On February 8, 2022, the Museum of Contemporary Arts named after S.P. Diaghilev presented an exhibition accompanied by an interview film about the interdisciplinary science-art project “To be the wind for the tree” by Natalya Fedorova, a media artist and lecturer at the Faculty of Liberal Arts and Sciences. The project is inspired by the Herbarium of the Botanical Garden of St. Petersburg State University and was created in external partnership with the Smart Urban Nature laboratory of RUDN University, the laboratories of the Art & Science program of ITMO University and the Forestry Engineering Academy.
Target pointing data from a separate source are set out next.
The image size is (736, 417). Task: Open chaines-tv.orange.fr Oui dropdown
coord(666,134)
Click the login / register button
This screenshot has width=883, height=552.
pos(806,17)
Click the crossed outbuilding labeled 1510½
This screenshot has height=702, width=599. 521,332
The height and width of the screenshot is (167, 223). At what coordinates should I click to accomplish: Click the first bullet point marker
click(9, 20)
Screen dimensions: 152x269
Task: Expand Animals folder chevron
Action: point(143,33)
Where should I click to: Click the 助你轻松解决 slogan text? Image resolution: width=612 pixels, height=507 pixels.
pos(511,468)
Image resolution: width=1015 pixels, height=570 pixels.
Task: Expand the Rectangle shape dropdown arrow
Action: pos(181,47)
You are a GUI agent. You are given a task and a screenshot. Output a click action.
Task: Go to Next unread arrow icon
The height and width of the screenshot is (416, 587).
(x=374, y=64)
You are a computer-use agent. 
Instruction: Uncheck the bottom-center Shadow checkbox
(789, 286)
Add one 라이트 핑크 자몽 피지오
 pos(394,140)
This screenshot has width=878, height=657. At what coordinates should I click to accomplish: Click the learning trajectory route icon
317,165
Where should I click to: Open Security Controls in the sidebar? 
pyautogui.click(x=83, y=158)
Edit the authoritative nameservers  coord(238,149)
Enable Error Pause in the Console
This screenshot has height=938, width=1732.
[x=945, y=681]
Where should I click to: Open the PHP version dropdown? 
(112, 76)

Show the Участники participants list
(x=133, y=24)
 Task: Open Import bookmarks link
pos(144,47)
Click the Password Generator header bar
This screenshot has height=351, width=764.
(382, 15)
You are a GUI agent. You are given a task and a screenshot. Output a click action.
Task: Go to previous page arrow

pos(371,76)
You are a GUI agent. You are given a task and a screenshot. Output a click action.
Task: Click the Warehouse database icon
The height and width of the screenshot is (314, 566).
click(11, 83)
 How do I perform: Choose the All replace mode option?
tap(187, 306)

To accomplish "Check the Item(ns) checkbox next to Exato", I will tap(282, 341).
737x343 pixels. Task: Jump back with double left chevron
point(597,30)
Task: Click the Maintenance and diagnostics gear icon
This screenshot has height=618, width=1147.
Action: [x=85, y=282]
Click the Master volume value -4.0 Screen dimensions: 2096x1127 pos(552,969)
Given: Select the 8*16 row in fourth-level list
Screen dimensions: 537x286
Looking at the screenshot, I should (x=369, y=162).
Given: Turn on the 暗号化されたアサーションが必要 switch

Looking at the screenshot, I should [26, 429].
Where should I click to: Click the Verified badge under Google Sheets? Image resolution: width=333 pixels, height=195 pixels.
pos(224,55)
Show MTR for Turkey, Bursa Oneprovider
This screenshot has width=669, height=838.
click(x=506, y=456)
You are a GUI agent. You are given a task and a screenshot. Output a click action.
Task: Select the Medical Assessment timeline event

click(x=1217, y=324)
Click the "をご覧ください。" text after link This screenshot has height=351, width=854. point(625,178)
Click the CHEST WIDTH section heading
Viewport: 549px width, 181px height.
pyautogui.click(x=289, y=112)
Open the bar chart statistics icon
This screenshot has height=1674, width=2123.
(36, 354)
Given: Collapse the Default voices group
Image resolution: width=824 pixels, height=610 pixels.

Science-art is currently a rapidly developing direction of the latest art at the junction with advanced scientific knowledge. The project is based on the idea of the Internet of Trees, which will make the physiological processes inside trees visible and understandable to humans, and, accordingly, appreciate each tree as a source of life and an integral part of the ecology of the city and the environment as a whole. This poetry generator collects sentences based on data from the TT+ (Tree Talker) sensor, developed by the Smart Urban Nature laboratory team led by Nobel laureate Riccardo Valentini. The operation of the sensors verbalizes all the life processes that occur with a tree: the way the sap rises and falls along the trunk, the humidity of the trunk, air and soil, the vertical position in three coordinate axes and how the tree feels gravity and wind, twelve spectra of light from which leaves receive nutrients.
The central object of the project was the legendary oak tree of Peter the Great. The exhibition by N. Fedorova is the first in a series of expositions that the Diaghilev Museum has developed in collaboration with other museums and faculties of St Petersburg University.
At the presentation of the exhibition, the author of the project, Natalya Fedorova, emphasized the integral role of science not only in everyday life, but also in art in particular:
Today, if we define art as the most reliable and accurate way to talk about reality, then it becomes more and more difficult to talk about reality in such a context without mentioning technology.
The collaboration at the intersection of science and art turned out to be the first and exciting experience for the Smart Urban Nature laboratory. Moreover, lab’s researchers are glad that a technical device invented for scientific purposes can serve the art world in order to express the validity of nature and the importance of appreciation of trees’ health as a source of life.